WHAT TO PRODUCE: Only the lines below, from the one with "Task: Click the HROFFT title text" through the one with "Given: Toggle strikethrough formatting", are to be written out, exactly.

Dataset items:

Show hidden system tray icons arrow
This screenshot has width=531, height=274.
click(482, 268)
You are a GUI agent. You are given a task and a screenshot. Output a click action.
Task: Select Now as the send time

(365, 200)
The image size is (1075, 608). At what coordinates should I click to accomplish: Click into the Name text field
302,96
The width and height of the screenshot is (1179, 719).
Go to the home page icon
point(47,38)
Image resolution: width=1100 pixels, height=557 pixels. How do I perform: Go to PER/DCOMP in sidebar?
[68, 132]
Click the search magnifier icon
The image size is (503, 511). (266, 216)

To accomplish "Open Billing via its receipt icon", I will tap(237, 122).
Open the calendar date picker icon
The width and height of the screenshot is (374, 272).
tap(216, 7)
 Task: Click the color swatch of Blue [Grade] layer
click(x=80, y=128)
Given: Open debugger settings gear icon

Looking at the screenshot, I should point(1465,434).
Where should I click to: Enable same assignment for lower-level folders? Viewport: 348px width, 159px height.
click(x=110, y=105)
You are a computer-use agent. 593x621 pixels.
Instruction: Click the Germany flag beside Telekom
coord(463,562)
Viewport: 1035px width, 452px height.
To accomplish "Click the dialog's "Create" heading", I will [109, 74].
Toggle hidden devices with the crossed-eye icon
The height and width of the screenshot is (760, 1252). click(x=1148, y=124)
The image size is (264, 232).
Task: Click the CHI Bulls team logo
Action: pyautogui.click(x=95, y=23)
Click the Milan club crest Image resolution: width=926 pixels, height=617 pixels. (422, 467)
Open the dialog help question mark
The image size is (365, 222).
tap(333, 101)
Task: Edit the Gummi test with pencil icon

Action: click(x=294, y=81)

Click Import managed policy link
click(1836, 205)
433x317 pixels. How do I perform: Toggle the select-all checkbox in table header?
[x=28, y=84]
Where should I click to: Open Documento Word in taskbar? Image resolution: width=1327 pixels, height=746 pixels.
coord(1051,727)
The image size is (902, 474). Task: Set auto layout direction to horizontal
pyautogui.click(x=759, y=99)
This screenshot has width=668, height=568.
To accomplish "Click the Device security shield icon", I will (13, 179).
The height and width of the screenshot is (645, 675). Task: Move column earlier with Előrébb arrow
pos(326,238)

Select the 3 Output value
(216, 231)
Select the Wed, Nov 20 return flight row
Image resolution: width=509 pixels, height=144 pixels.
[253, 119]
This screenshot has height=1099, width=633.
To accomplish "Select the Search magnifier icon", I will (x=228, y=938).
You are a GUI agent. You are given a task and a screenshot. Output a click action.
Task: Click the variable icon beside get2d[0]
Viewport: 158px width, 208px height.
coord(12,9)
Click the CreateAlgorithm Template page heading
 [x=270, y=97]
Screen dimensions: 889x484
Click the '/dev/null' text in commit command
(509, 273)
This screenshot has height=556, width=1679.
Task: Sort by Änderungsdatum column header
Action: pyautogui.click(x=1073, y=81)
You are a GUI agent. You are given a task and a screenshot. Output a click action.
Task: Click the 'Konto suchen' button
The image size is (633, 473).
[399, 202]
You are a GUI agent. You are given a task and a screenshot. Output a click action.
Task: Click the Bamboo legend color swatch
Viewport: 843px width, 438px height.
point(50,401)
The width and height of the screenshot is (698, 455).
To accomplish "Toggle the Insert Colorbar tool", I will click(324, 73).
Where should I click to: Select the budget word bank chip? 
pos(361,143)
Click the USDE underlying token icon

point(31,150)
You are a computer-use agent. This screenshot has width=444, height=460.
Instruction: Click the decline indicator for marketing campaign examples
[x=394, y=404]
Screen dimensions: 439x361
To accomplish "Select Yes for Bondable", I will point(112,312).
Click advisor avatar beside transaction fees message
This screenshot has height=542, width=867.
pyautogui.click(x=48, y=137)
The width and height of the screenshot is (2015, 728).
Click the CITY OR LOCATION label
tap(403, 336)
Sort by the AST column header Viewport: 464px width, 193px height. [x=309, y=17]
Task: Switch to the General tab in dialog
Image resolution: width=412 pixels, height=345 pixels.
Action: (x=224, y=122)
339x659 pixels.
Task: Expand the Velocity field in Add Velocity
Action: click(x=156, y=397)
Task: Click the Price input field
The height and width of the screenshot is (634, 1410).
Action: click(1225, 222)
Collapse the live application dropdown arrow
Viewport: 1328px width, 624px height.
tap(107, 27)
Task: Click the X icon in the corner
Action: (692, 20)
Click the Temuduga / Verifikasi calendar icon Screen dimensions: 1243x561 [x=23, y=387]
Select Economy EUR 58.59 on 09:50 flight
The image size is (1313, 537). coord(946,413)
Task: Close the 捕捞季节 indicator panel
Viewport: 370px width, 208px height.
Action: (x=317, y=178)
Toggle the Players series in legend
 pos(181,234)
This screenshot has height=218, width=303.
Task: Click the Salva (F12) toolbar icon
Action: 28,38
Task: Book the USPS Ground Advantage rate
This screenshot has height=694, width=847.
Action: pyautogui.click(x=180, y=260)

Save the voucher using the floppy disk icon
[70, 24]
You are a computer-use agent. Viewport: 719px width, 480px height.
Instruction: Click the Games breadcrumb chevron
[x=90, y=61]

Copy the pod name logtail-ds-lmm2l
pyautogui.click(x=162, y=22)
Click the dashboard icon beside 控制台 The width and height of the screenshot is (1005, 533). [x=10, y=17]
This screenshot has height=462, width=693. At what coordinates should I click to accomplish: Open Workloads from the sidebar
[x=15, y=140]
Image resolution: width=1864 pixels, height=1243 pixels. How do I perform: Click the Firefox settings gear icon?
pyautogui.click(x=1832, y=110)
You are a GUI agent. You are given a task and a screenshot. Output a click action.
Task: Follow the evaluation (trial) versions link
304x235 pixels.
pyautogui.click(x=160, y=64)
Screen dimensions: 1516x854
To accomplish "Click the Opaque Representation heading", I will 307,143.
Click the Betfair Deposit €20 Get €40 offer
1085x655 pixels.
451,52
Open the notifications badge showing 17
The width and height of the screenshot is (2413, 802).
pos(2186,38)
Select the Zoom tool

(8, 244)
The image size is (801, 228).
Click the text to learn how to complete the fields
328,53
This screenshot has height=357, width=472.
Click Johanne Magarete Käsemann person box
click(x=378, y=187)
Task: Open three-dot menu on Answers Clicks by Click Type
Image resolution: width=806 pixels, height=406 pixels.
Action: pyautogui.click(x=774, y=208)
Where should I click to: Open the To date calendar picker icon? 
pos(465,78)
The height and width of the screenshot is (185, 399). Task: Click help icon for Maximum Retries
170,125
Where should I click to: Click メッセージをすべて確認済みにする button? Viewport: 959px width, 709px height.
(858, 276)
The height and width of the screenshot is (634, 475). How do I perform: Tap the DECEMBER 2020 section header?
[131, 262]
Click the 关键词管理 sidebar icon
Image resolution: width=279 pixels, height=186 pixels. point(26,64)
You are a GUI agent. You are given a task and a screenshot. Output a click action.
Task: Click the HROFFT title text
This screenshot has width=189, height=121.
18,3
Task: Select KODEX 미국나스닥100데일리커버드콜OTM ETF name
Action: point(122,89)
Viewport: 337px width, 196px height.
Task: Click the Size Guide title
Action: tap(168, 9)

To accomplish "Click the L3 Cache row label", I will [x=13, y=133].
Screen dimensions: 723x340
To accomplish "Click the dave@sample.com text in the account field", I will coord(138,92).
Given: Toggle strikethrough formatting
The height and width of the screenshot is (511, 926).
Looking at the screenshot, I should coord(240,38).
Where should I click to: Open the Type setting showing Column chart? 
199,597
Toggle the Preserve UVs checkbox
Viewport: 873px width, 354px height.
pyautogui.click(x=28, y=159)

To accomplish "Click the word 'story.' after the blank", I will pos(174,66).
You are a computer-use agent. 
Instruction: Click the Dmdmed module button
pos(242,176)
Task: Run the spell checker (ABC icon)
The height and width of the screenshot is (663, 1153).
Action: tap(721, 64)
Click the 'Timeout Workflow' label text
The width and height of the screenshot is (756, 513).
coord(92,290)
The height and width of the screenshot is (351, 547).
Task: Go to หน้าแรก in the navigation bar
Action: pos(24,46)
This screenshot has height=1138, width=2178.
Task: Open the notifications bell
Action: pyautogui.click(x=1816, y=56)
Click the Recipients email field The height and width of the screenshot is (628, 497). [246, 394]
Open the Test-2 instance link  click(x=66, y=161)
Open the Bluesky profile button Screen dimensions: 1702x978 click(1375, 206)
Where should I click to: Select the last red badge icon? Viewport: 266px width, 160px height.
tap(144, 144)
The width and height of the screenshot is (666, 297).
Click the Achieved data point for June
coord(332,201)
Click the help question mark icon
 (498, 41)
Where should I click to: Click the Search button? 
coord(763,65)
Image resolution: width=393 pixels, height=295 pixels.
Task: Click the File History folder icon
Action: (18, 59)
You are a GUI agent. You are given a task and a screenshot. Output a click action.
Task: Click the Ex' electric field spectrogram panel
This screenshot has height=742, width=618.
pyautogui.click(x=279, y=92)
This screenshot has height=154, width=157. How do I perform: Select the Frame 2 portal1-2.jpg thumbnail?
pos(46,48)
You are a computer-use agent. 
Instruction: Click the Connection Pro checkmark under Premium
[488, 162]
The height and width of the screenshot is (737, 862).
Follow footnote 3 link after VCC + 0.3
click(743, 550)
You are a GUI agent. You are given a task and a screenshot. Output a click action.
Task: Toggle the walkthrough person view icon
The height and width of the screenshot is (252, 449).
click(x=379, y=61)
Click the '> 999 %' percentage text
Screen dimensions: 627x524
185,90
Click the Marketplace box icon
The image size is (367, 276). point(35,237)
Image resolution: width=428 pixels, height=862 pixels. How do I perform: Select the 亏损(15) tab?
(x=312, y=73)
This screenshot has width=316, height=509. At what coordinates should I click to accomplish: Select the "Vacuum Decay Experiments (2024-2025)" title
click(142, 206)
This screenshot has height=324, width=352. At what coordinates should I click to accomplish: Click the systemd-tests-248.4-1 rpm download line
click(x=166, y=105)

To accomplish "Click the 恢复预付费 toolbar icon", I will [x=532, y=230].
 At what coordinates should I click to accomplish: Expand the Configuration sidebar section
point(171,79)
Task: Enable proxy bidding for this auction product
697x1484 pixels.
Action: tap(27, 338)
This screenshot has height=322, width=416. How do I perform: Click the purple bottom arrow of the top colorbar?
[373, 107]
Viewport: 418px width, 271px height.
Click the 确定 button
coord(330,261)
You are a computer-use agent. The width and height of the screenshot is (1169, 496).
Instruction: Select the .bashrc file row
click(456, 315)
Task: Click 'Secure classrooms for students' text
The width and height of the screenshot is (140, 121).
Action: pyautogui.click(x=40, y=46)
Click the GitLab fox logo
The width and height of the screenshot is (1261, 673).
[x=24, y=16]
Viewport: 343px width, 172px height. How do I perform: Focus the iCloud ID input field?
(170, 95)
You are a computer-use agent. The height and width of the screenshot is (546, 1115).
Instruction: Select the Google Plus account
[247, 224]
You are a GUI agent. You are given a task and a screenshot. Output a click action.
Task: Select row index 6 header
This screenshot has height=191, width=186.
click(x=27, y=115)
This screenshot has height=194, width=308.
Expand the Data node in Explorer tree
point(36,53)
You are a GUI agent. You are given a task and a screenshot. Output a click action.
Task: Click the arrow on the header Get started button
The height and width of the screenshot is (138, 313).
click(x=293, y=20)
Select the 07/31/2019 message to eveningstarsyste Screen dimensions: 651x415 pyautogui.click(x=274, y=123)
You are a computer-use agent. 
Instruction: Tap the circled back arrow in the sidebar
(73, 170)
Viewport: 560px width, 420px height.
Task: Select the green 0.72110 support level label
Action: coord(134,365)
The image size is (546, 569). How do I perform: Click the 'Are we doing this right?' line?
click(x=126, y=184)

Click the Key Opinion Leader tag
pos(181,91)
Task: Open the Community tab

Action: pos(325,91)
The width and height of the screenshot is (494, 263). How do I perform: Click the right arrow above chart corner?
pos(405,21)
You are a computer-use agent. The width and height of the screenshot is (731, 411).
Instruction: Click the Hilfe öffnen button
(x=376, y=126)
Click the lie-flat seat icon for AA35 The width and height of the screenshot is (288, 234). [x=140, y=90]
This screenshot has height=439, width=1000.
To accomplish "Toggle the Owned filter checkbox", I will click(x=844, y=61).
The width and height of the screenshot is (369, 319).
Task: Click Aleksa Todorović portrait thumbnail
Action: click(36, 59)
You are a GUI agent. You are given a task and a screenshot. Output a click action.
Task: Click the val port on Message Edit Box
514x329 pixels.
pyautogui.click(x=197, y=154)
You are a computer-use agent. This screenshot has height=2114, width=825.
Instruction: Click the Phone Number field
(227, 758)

WRITTEN ANSWER:
Task: Click the HROFFT title text
This screenshot has width=189, height=121.
18,3
Task: Select KODEX 미국나스닥100데일리커버드콜OTM ETF name
Action: point(122,89)
Viewport: 337px width, 196px height.
Task: Click the Size Guide title
Action: tap(168, 9)

To accomplish "Click the L3 Cache row label", I will [x=13, y=133].
Screen dimensions: 723x340
To accomplish "Click the dave@sample.com text in the account field", I will coord(138,92).
Given: Toggle strikethrough formatting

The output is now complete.